Where I am, it’s already gone autumnal— the afternoon slants its slow rays across everything as if recognizing summer’s waning with hard won gold. We are balanced now. In Brazil, Australia or New Zealand spring’s light is arriving. Here, above the equator, the dark is inexorably rising. But right now—tonight—we are balanced on the edge of a turning. The Equinox: an equal night.
I can’t help but remember this Bronwyn Wallace story about blackberries. I would say that she was a kind of surrogate mother after my mother died (and they were best friends) but she didn’t really act like a mother. Instead she talked politics and taught us swear words and played us Talking Heads and The Violent Femes on vinyl and introduced us to Alfred Hitchcock and just treated kids, adults, bus drivers and truly everyone she met as an equal without reference to gender or age or status. Anyway, as a result I got access at a young age to an unedited poet’s perspective and some stories that I will never forget.

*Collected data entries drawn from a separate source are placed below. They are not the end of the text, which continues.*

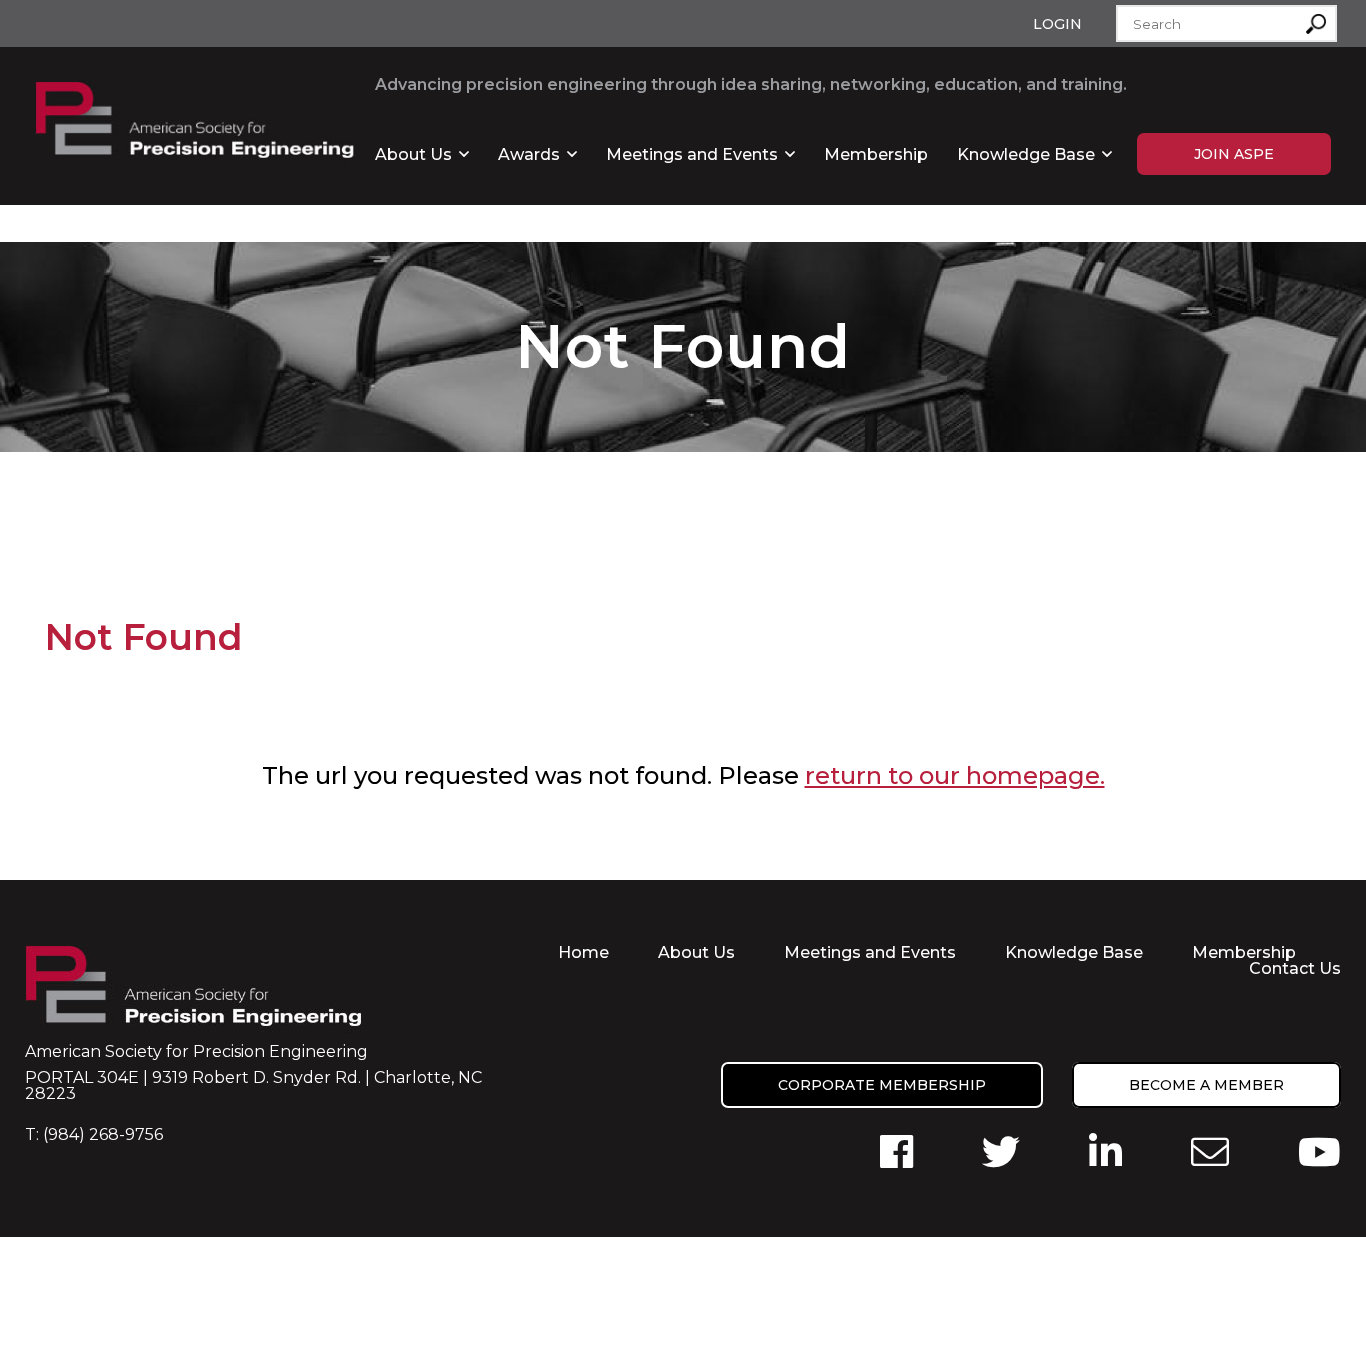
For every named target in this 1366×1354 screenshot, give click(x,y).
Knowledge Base (1026, 154)
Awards (529, 154)
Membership (876, 154)
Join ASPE (1234, 154)
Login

My favourite one, with the blackberries, was when she and her friends rented a big cottage somewhere way up north a sprawling place with a big yard and wrap-around porch and the backyard sloping down to the lake. A getaway weekend at the end of the summer with her closest friends, and I can almost hear the clink of glasses and the laughter and the rich wild spirals of overlapping conversation going on almost forever. I can see the fat candles melting over the chipped plates and into lacy patterns onto the big wooden table. There must have been at least ten women, a group of best friends, and they had the whole weekend and bottles and bottles of wine and their overlapping conversations becoming something singular and shared and rising up into the night. We had things to figure out Bron told me enigmatically, and I felt lucky to be let into something secret and adult. It seemed like deep in the night they had become a community of women. A kind of powerful coven up there on the hill. And that the night, and the wine, and their talking, opened up into a sort of dream world. We got drunk she said and decided we would all go for a swim. Black Water. Black Night. The cabin still glowing orange at the top of the hill. And then nothing.
We woke up to the bright sunlight, it was already afternoon, she said. We woke up fully clothed. Not hung over but strangely refreshed. And tiny pinpricks of blood all over the sheets. What had we done?